Mikini Mechatronics, LLC

VERY helpful, thanks. Not sure of the usefulness until I digest it longer.

I do have to say I don't believe the Torque Output curve presented. It just does not match with my "gut feel" experience. Can you suggest a way to challenge/test those values safely? My impression is the curve looks much more like the 1 HP AC Conventional shape shown in the graph (or maybe the 1.5 hp vector).

[Spinnetti]

Man, the internet forums are a hostile audience!

I found the original post refreshing. Having worked as a engineer and formerly machinist at a smaller company, I think it was the right balance of feedback. You'll never "win" arguing with people on the internet! One that that would be helpful however is a FAQ of issues and solutions that are of the highest volume.

I really like the look of the machine, but posts about spindle motor and drive issues, company size and lack of product depth has kinda scared me off. This thread will have me take another look before I decide....

[MIKINI MECH]

Great feedback.

Would love more details on what more in "product depth" information you're looking for. Feel free to be in touch at any time.

Have a great weekend, to all

Mikini Mechatronics, LLC

Man, the internet forums (especially these sorts) are full of hostile people!

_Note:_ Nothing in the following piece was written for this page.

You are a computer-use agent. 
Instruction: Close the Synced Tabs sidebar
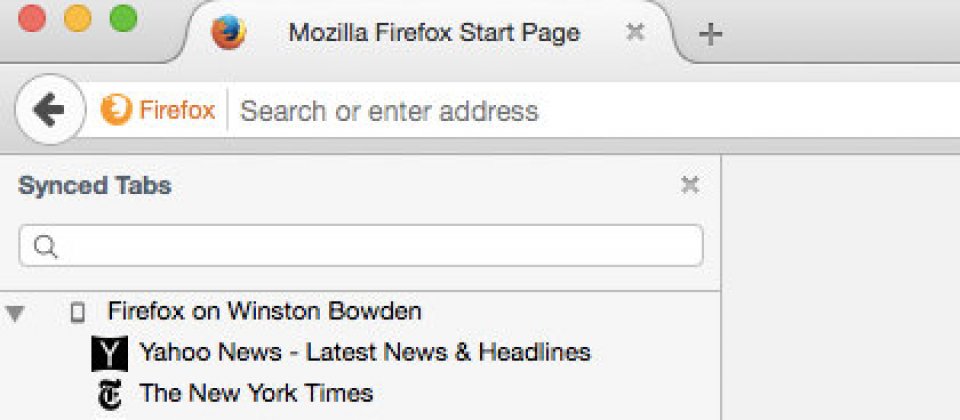[x=690, y=184]
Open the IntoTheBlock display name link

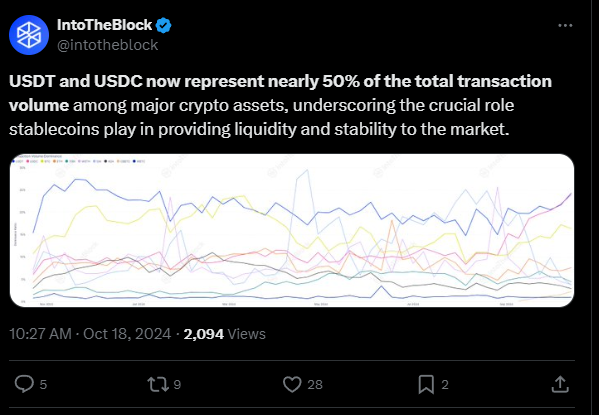point(104,25)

I found the original post refreshing. Having worked as a engineer and formerly machinist at a smaller company, I think it was the right balance of feedback. You'll never "win" arguing with people on the internet! One that that would be helpful however is a FAQ of issues and solutions that are of the highest volume.

I really like the look of the machine, but company size and lack of product depth has kinda scared me off. This thread will have me take another look before I decide....

[Spinnetti]

Great feedback.

Would love more details on what more in "product depth" information you're looking for. Feel free to be in touch at any time.

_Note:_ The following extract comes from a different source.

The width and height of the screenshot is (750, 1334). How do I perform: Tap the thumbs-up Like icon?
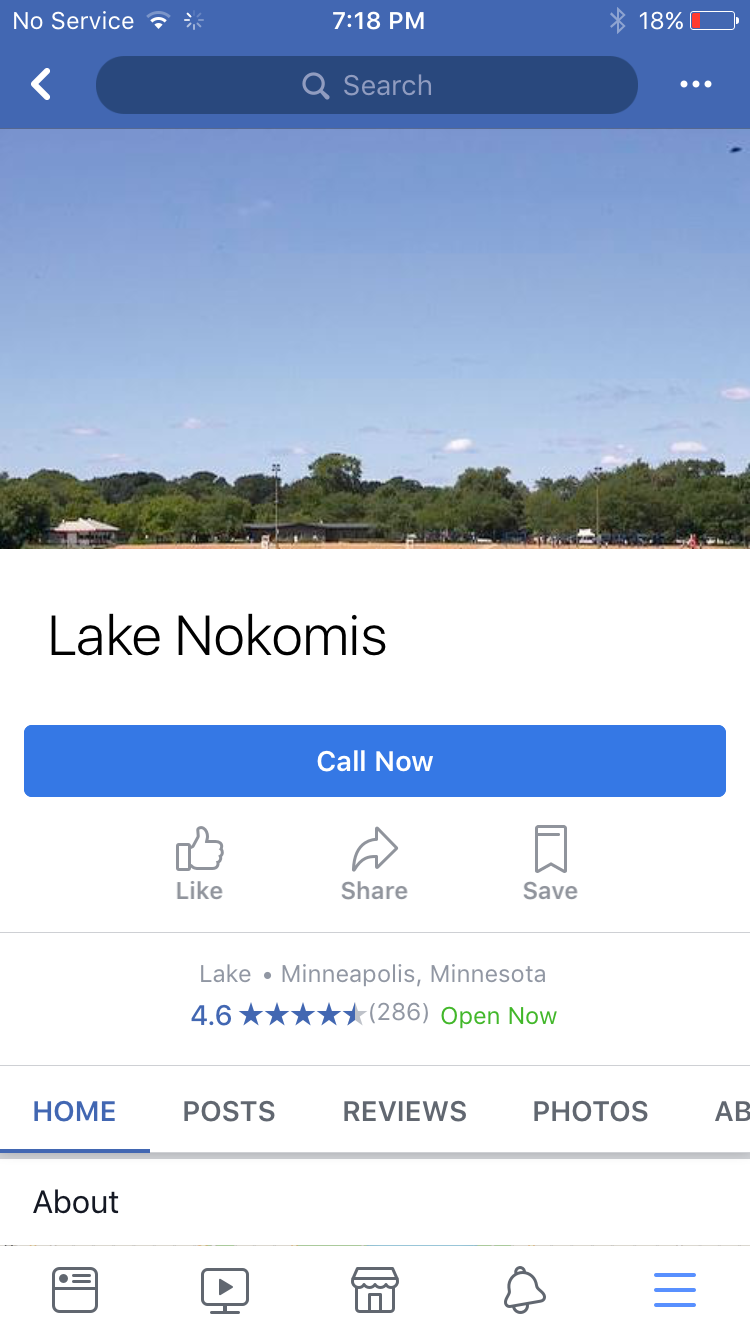point(200,849)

Have a great weekend, to all

Mikini Mechatronics, LLC

What I mean is that you have from a "retail" standpoint just the one machine. I know your site says you do lots of custom stuff, but no matter how good the product, its a lot of money to spend for what is (for me) a toy, and not having a fuller product line makes you more vulnerable to market fluctuations. Not trying to imply anything, I just want to be real confident that 5-10 years from now, I can still get parts and/or service....

That said, I really like a lot of what you have to offer, but that won't fit through my shop door. can the upper bit get unbolted and taken off to fit through a standard doorway?

By the way, your website really needs an update (price doesn't match page to page, future releases listed as 2009 etc...) - its your public face; a good website means a lot!